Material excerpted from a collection
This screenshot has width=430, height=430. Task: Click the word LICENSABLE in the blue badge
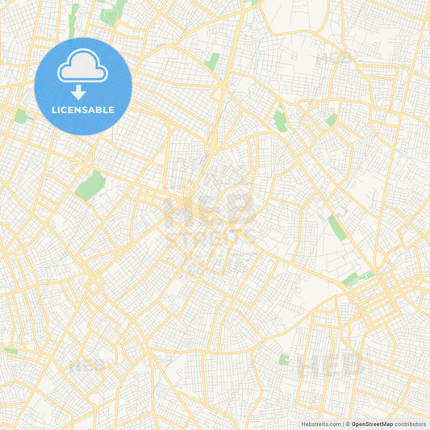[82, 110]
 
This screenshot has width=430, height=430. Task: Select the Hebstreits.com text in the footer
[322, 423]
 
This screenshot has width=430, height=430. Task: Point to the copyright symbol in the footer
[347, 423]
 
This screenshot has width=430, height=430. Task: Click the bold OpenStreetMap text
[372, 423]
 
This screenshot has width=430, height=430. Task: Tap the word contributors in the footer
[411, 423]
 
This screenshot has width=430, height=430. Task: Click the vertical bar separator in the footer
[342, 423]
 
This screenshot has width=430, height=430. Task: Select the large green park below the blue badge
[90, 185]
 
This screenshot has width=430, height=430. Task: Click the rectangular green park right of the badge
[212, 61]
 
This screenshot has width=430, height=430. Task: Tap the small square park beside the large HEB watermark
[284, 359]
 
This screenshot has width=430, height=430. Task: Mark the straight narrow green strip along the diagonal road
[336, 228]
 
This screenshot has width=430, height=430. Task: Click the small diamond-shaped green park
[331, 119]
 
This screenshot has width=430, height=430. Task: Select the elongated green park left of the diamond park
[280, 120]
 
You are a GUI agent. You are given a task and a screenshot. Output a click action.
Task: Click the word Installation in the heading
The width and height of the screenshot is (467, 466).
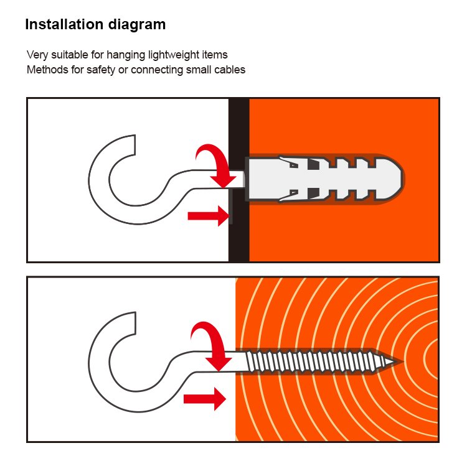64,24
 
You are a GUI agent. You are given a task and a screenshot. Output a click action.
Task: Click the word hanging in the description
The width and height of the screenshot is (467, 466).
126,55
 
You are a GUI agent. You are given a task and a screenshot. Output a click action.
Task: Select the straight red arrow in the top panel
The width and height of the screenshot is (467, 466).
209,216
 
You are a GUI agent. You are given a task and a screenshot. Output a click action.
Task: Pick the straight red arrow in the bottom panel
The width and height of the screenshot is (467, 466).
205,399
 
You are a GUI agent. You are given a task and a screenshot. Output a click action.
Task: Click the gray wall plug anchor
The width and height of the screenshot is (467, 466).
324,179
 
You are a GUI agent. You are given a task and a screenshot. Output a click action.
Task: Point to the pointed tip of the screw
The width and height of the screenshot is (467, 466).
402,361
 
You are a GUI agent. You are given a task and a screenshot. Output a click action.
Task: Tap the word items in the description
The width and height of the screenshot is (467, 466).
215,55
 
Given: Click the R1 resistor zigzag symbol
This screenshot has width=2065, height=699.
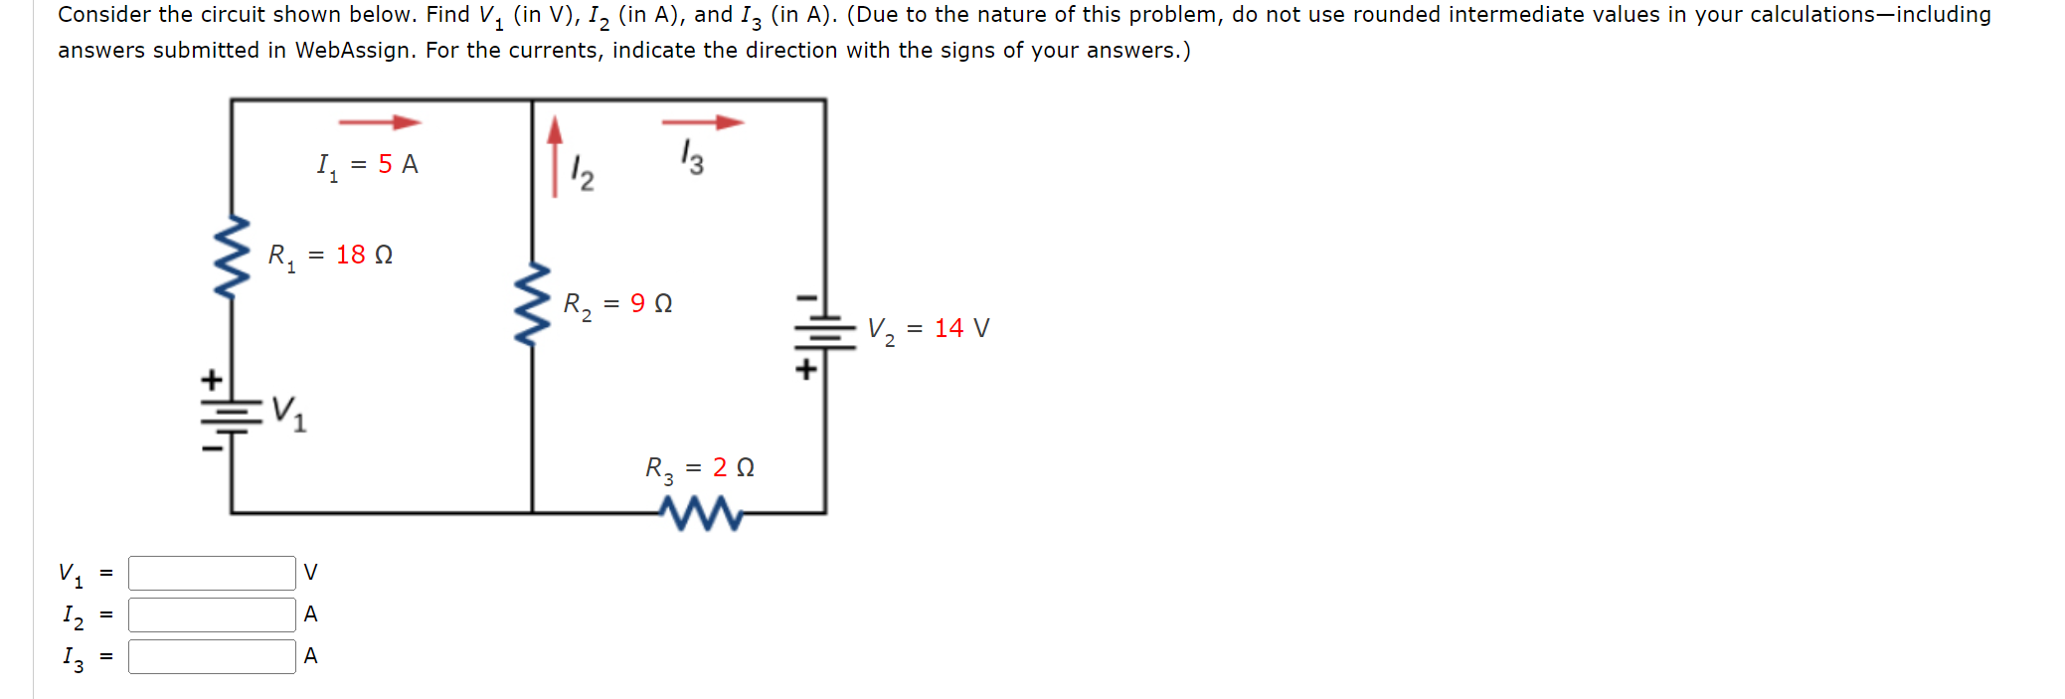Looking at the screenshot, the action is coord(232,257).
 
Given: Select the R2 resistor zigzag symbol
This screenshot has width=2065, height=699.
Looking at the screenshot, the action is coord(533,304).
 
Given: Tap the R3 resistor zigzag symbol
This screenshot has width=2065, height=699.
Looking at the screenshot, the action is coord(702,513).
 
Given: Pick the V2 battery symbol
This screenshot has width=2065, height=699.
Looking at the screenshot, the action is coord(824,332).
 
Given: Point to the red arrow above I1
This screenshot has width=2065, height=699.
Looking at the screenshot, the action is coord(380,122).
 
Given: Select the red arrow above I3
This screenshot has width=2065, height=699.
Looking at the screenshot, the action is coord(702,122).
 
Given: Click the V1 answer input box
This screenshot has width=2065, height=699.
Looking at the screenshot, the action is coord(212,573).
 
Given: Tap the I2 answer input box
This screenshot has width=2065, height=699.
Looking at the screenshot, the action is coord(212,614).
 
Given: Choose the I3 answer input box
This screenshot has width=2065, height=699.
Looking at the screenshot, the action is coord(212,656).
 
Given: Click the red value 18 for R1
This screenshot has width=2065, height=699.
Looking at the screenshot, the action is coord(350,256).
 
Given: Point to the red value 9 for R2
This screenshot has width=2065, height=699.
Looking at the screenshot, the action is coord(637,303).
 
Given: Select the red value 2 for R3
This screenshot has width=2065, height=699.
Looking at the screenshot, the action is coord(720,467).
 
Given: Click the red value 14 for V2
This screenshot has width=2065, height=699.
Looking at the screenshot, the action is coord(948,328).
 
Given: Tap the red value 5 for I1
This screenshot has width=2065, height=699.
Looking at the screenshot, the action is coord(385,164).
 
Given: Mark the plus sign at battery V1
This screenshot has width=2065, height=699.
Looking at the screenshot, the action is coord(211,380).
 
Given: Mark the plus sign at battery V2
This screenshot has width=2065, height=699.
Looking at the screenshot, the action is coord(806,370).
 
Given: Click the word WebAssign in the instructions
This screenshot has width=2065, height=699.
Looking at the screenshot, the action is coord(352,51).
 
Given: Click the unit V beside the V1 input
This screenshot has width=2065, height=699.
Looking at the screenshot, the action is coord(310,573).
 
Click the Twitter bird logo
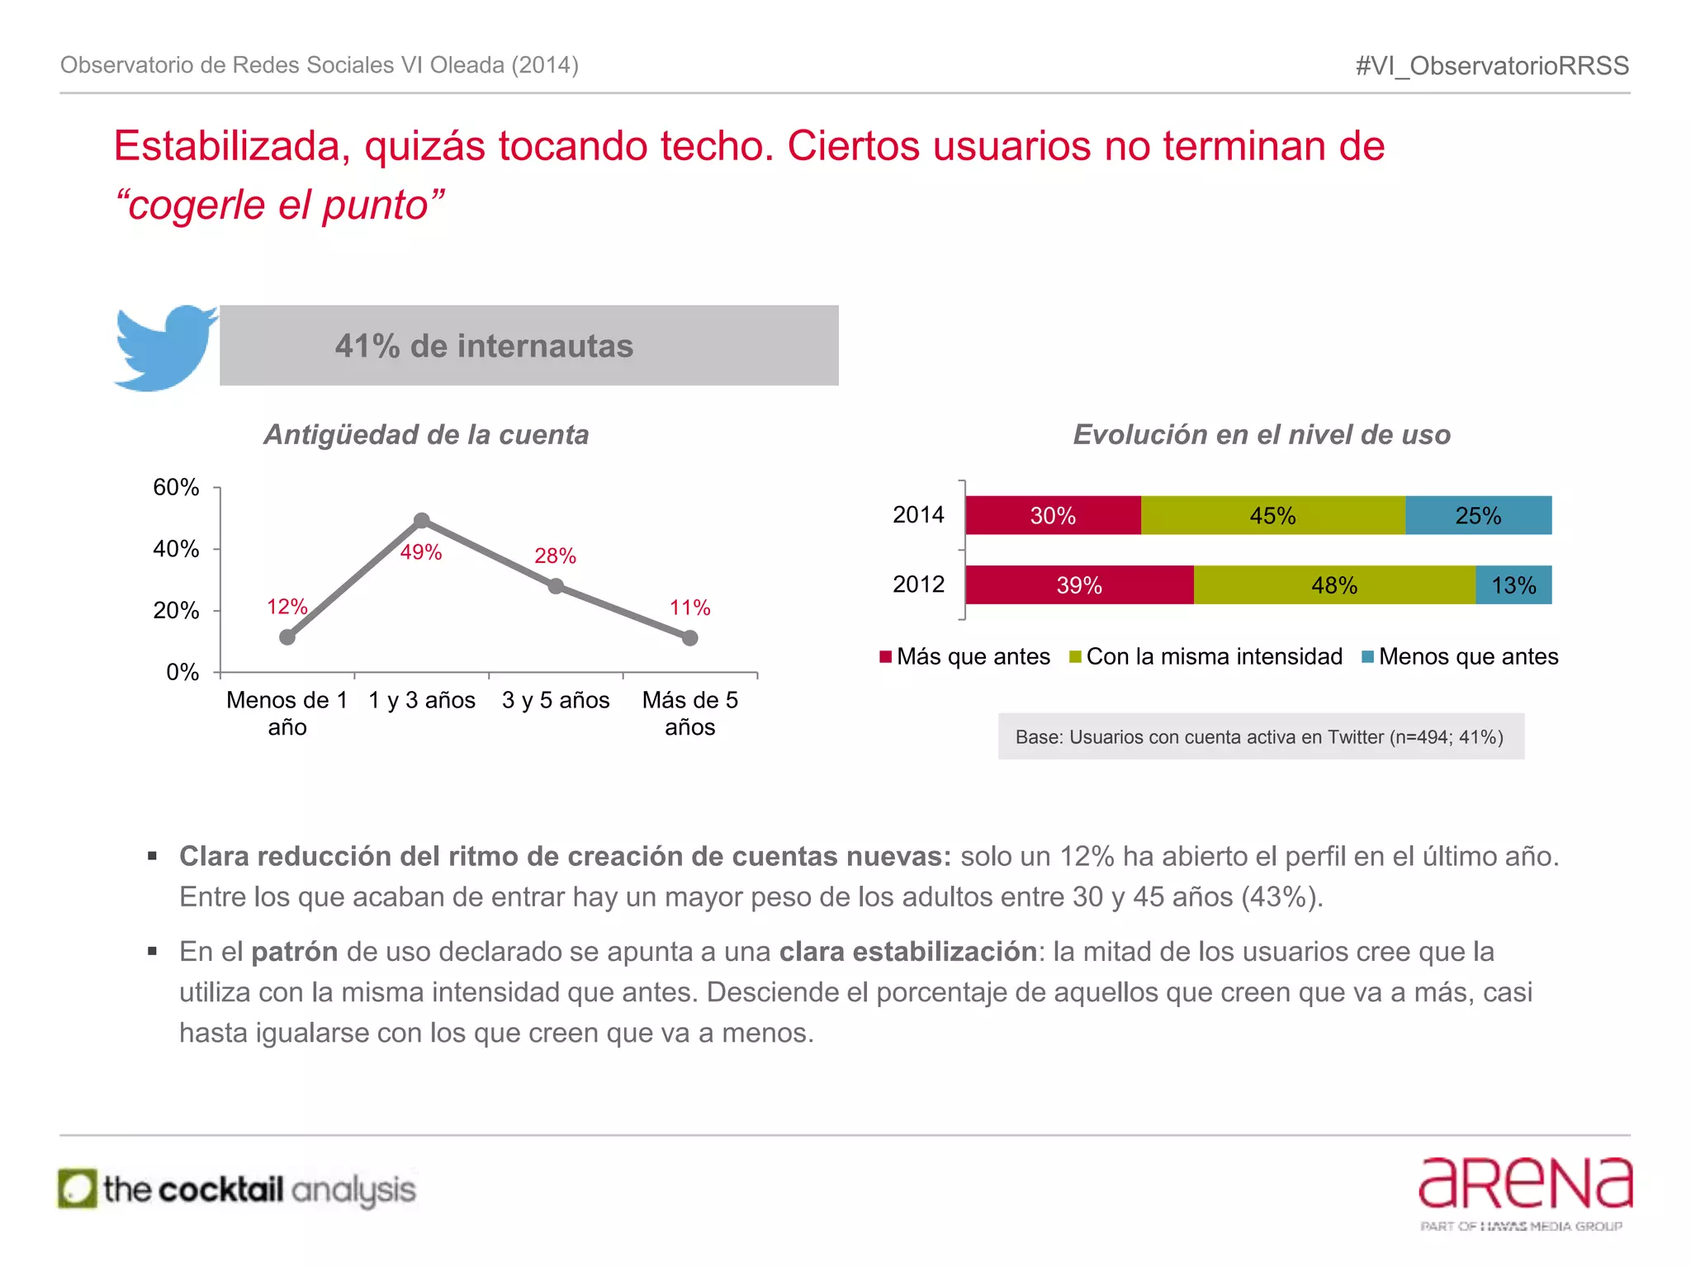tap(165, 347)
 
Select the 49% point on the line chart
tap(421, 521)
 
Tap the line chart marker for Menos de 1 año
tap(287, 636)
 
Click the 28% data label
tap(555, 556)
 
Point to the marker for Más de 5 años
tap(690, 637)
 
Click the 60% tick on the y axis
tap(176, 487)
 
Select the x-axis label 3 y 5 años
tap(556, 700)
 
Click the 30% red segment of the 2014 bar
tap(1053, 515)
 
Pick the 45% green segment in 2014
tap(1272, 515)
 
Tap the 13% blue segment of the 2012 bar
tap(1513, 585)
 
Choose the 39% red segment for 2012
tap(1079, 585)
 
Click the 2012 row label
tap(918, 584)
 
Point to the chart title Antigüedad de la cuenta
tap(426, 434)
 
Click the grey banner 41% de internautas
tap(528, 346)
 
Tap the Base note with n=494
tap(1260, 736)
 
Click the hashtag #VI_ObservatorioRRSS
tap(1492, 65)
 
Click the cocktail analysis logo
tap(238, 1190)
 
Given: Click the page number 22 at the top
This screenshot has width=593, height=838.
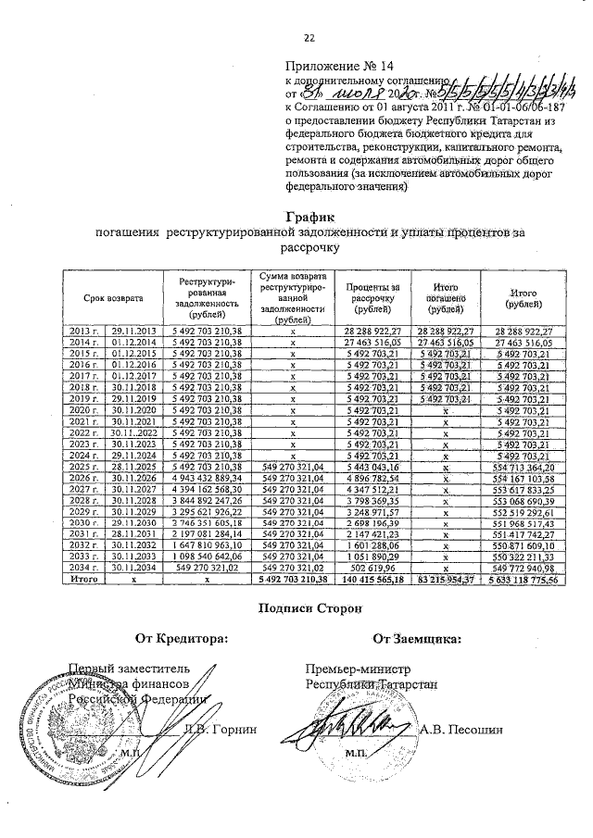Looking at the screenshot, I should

What is being asked: Write out every line from the one containing "Tap the 13% blue segment of the 2012 bar" through the end of the material, leaving out the pictures.

Answer for this exercise:
Tap the 13% blue segment of the 2012 bar
tap(1513, 585)
 
Choose the 39% red segment for 2012
tap(1079, 585)
 
Click the 2012 row label
tap(918, 584)
 
Point to the chart title Antigüedad de la cuenta
tap(426, 434)
 
Click the grey banner 41% de internautas
tap(528, 346)
 
Tap the Base note with n=494
tap(1260, 736)
 
Click the hashtag #VI_ObservatorioRRSS
tap(1492, 65)
 
Click the cocktail analysis logo
tap(238, 1190)
 
Given: Click the page number 22 at the top
This screenshot has width=593, height=838.
Looking at the screenshot, I should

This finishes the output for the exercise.